## THE EXERCISE
Gather every line in the entries below that contains the string "should", and copy each one out. Only matches with the same uppercase and lowercase letters count.

◇ ◇ ◇ ◇

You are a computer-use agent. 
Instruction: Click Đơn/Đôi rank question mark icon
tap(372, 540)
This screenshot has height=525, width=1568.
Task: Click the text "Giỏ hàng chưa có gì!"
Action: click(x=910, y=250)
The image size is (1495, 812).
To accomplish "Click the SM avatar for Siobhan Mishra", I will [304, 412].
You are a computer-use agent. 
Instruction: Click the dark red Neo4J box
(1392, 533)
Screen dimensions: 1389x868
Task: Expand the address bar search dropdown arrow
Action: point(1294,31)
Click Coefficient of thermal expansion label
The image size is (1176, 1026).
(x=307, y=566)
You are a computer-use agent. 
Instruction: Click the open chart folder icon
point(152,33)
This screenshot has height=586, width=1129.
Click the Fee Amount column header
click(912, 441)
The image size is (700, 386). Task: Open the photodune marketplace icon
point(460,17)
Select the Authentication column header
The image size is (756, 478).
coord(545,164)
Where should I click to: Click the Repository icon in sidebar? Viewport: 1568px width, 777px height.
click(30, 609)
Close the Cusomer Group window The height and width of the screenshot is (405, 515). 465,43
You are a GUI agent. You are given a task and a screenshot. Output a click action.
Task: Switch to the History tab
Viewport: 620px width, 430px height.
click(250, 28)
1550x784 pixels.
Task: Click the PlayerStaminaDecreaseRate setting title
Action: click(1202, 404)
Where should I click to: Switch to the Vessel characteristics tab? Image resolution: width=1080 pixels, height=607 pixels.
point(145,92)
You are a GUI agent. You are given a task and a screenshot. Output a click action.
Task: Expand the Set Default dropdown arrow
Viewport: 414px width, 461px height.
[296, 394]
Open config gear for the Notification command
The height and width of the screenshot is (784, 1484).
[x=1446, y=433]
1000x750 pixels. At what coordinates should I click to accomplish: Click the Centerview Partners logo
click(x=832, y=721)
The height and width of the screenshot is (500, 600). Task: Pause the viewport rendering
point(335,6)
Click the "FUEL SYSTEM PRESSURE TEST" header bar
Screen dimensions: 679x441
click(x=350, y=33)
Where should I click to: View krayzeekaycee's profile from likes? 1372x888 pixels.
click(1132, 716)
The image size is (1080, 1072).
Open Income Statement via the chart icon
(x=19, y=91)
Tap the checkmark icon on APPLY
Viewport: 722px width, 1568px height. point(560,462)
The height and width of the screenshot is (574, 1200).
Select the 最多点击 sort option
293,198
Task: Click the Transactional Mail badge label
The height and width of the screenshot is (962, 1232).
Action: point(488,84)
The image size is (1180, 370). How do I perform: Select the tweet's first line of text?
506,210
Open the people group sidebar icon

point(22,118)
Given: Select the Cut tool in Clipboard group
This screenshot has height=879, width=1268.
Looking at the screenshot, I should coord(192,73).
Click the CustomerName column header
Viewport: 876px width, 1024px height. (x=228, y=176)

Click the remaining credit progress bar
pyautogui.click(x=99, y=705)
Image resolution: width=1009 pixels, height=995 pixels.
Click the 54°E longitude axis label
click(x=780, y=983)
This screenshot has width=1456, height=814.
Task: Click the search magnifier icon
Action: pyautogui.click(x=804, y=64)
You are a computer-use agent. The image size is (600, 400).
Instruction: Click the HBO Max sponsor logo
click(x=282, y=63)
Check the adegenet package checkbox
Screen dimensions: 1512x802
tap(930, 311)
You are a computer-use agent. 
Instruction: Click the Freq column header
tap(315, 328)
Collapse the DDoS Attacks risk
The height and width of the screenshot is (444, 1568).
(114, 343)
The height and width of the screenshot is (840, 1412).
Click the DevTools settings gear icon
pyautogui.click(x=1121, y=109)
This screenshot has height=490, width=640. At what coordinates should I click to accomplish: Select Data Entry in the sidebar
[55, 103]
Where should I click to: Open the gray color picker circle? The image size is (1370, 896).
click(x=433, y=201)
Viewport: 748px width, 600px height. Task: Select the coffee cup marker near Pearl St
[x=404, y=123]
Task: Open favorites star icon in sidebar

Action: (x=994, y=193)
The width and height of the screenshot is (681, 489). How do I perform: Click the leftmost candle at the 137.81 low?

◇ ◇ ◇ ◇

## SOLUTION
Where should I click to: Click the Repository icon in sidebar? Viewport: 1568px width, 777px height.
Where should I click to: Switch to the Vessel characteristics tab? Image resolution: width=1080 pixels, height=607 pixels.
1000x750 pixels. At what coordinates should I click to accomplish: Click the Centerview Partners logo
Where should I click to: View krayzeekaycee's profile from likes? 1372x888 pixels.
Looking at the screenshot, I should coord(192,73).
This screenshot has height=490, width=640. At what coordinates should I click to accomplish: Select Data Entry in the sidebar
Where should I click to: Open the gray color picker circle? The image size is (1370, 896).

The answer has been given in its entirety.